2) As Justin Martyr noted in the 150s A.D., a bit of water is mixed into the wine at Mass. This is for two reasons. One, it reminds us of the blood and water which flowed from the side of Christ (John 19:34), a separation which clearly signalled that Christ had died. The Congregation of the Passion draws a number of Biblical connections here. Two, the waters -both in Mass and in John 19:34 – signify Baptism. The Baptized are united to the Passion of Christ. Romans 6:3, “Or do you not know that as many of us as were baptized into Christ Jesus were baptized into His death?” So the waters of Baptism are our entrance into Christ’s bloody Atoning Death. The mixing of water and wine signify us becoming truly one with Christ. It’s a small bit of water compared to the amount of wine, because the Eucharist celebrates His Death, rather than our Baptism. Our Baptism is significant because it joins us to His Death. If the amounts were reversed, the emphasis would be on us, not Him.

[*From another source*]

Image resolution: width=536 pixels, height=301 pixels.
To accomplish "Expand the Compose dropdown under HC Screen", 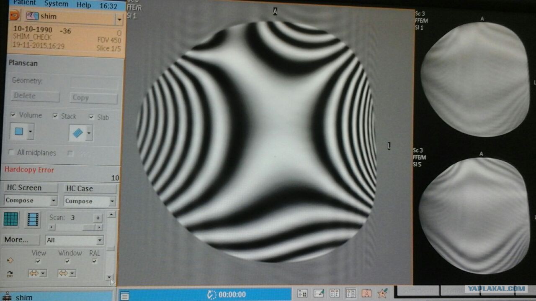I will tap(54, 201).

3) Both bread and wine are unique in that many things become one. Consider a bowl of pasta. You might consider it one thing, but you can draw out individual stands: one can be separated from the rest. In contrast, a single drop of wine probably contains juices from numerous grapes, just as a single chunk of bread contains various grains. The grains and grapes become literally inseparable when they become bread and wine. It’s irreversible. The Didache, a Church text from about A.D. 63, has as part of the blessing over the bread in Chapter 9, “Even as this broken bread was scattered over the hills, and was gathered together and became one, so let Thy Church be gathered together from the ends of the earth into Thy kingdom.” 1 Corinthians 10:17, “Because there is one Loaf, we, who are many, are one Body, for we all partake of the one Loaf.”
4) Both bread and wine become one through dying. The grain is crushed, the grapes are stamped. Romans 6:4, “We were therefore buried with him through baptism into death in order that, just as Christ was raised from the dead through the glory of the Father, we too may live a new life.” We must die to ourselves to receive Eternal Life. Likewise, Christ Himself must die so that we may receive Eternal Life. Isaiah 53:5, “But He was pierced for our transgressions, He was crushed for our iniquities; the punishment that brought us peace was upon Him, and by His wounds we are healed.”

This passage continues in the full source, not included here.